Task statement: Below are entries; count the lines containing the string "hamburger". The answer is that number alone.
════════════════
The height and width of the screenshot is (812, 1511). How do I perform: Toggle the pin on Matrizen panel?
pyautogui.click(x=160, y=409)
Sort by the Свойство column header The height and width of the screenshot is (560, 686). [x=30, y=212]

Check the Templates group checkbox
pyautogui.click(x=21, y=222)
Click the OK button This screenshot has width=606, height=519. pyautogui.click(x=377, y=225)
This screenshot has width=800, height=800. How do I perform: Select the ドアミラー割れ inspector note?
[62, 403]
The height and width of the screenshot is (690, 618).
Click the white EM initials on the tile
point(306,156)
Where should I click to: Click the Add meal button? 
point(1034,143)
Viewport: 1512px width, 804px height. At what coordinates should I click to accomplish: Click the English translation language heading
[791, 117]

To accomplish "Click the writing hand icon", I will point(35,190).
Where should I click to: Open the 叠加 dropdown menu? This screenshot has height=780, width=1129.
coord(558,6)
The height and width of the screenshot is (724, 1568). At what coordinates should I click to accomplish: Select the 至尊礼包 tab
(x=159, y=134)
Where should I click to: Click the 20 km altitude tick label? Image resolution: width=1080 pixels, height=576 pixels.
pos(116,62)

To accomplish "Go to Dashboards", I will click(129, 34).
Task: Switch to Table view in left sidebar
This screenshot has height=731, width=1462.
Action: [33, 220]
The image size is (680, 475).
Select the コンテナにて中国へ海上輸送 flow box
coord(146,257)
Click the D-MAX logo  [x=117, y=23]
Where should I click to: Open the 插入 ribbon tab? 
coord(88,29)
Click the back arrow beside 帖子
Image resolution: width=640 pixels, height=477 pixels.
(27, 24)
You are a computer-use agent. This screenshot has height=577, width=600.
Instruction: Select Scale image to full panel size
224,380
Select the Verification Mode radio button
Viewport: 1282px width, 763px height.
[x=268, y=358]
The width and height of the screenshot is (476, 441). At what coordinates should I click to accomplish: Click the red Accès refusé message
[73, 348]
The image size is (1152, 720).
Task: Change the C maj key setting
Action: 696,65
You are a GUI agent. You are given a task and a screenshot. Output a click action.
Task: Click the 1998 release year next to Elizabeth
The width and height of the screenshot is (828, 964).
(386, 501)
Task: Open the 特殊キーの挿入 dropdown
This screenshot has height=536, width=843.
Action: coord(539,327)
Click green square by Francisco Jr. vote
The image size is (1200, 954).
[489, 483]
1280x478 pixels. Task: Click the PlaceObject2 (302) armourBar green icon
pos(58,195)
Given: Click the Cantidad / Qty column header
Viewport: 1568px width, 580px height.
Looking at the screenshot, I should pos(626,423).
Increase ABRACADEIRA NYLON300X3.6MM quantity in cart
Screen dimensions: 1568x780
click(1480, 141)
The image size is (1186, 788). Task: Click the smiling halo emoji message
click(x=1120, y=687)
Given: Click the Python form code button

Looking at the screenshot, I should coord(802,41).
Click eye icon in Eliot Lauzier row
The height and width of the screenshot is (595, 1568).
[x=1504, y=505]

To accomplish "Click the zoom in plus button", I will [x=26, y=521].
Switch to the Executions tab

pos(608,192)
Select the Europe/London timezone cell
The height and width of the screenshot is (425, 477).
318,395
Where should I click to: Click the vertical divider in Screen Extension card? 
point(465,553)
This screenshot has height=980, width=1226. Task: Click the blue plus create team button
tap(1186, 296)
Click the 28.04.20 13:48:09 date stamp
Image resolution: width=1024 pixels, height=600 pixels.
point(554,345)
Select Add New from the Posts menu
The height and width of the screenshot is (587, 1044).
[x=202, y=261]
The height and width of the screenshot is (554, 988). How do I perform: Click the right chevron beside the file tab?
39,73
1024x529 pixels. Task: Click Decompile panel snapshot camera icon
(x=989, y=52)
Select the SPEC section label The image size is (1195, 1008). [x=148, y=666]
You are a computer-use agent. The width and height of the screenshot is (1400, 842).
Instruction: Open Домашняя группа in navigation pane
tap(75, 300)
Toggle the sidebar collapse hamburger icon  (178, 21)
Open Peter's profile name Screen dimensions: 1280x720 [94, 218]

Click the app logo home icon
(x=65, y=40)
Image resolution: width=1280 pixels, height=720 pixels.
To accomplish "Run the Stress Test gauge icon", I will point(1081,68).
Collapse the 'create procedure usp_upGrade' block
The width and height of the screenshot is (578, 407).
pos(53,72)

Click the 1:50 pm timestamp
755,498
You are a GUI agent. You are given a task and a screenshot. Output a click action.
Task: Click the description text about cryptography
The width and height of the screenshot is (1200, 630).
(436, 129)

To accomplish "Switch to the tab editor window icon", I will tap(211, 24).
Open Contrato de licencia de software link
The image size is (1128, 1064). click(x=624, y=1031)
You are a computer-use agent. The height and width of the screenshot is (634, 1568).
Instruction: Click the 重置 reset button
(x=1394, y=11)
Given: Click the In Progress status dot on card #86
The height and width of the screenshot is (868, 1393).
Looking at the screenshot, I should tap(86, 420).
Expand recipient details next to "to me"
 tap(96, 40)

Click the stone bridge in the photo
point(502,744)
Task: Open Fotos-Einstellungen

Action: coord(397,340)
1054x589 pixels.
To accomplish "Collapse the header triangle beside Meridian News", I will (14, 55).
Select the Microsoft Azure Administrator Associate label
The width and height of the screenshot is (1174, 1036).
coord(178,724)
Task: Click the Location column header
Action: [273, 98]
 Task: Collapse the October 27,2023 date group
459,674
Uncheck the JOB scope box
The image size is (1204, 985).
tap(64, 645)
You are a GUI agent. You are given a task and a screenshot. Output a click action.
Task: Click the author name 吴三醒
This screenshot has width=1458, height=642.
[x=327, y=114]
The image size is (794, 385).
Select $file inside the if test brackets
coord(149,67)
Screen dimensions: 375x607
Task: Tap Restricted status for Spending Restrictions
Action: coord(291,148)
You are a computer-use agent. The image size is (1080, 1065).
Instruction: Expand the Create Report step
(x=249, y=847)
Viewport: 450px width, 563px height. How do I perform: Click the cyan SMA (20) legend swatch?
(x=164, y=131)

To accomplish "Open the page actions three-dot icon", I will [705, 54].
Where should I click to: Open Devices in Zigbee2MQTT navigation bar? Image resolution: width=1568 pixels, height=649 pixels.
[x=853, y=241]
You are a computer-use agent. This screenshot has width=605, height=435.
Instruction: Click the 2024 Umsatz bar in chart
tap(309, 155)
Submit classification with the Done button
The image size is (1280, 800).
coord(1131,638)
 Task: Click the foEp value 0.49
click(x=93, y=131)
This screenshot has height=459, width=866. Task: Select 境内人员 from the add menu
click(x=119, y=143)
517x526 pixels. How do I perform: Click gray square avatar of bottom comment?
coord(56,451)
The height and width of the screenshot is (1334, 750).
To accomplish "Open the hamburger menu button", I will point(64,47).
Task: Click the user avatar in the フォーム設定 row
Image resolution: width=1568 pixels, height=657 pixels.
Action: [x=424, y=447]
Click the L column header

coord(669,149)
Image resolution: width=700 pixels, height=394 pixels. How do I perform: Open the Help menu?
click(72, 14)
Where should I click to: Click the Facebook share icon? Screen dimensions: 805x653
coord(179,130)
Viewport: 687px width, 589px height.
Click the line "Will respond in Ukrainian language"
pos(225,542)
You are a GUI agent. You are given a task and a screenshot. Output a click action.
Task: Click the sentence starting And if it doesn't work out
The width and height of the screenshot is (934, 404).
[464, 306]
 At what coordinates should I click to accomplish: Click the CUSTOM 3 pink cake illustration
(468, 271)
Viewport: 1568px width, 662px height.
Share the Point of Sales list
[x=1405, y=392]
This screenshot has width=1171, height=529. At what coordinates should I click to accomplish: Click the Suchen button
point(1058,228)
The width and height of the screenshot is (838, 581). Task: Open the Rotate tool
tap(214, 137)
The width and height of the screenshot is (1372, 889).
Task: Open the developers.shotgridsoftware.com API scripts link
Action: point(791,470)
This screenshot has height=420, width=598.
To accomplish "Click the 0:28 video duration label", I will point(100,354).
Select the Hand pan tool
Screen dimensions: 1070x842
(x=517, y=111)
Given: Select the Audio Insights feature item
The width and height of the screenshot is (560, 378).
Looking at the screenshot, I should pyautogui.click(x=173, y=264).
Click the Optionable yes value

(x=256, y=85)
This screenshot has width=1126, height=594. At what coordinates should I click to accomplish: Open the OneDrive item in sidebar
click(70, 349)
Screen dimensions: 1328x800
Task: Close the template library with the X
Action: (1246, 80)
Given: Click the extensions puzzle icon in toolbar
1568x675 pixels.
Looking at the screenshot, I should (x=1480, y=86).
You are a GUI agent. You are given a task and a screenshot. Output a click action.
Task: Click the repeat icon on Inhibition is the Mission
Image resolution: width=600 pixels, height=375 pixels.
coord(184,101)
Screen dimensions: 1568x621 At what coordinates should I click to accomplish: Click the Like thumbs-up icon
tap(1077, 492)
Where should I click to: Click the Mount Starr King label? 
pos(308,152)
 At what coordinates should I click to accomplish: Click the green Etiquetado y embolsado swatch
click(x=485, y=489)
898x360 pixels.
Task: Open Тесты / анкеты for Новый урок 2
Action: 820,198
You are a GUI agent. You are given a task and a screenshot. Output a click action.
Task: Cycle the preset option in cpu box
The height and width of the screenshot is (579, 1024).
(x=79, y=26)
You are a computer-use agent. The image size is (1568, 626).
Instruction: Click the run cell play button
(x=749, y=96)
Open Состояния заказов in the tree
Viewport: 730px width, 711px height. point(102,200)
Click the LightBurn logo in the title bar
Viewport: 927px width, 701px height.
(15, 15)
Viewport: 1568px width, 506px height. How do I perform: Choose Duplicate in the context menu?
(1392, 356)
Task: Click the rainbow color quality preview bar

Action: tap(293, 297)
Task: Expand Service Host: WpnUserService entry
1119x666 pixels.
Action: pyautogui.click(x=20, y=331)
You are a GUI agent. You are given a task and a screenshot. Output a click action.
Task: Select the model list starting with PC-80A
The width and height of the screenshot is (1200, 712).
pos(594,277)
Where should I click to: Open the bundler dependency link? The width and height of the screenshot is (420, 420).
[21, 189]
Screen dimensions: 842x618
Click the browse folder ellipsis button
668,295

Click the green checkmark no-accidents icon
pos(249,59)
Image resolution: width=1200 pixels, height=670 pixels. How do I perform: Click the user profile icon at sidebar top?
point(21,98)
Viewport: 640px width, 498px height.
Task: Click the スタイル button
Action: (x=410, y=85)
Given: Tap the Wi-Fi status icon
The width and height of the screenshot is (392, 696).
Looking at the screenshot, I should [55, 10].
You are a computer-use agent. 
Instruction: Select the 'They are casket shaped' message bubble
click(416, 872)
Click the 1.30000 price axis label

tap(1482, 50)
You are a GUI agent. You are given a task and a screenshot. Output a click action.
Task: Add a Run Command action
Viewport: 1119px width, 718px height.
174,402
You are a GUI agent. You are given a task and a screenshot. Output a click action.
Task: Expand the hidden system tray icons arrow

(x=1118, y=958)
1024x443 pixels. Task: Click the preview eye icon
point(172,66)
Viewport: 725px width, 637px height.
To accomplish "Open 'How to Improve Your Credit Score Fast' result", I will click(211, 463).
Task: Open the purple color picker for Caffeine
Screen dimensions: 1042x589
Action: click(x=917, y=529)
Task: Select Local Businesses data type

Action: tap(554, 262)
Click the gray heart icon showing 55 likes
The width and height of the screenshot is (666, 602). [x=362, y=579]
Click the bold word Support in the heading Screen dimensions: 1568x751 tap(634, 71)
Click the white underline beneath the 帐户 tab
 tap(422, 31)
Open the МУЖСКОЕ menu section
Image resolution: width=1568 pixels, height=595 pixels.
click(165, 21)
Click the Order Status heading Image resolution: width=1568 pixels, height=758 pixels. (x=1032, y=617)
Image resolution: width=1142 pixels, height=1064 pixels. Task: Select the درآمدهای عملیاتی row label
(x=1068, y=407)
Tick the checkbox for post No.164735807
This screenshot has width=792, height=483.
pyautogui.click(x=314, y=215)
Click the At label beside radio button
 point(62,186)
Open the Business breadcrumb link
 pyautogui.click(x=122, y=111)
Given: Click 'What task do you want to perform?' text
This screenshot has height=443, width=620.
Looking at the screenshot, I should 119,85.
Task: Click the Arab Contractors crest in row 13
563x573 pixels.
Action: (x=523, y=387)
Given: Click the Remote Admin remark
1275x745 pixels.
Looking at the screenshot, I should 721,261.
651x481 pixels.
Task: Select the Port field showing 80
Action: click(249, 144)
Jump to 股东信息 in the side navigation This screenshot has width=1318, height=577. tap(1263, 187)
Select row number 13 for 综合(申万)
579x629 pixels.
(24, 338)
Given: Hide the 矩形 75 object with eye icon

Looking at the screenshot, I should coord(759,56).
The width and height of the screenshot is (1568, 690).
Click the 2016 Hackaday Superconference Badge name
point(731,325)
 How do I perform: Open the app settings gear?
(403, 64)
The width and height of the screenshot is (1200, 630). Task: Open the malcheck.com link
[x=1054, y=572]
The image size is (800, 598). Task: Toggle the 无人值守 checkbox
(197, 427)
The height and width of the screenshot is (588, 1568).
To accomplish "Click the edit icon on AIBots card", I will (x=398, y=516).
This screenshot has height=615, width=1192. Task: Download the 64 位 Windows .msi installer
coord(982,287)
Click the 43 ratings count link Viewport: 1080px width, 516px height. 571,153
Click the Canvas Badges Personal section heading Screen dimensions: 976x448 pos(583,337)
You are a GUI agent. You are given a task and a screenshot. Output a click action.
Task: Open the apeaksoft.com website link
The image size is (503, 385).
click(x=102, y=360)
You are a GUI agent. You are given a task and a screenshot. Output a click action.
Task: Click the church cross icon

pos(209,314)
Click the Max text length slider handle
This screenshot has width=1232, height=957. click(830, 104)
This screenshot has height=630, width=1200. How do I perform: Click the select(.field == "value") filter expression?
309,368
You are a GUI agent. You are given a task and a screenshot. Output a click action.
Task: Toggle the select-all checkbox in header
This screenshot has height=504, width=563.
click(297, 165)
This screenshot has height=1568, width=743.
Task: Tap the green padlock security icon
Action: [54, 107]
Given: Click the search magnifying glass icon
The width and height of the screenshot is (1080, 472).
════════════════
Reply to the task: 2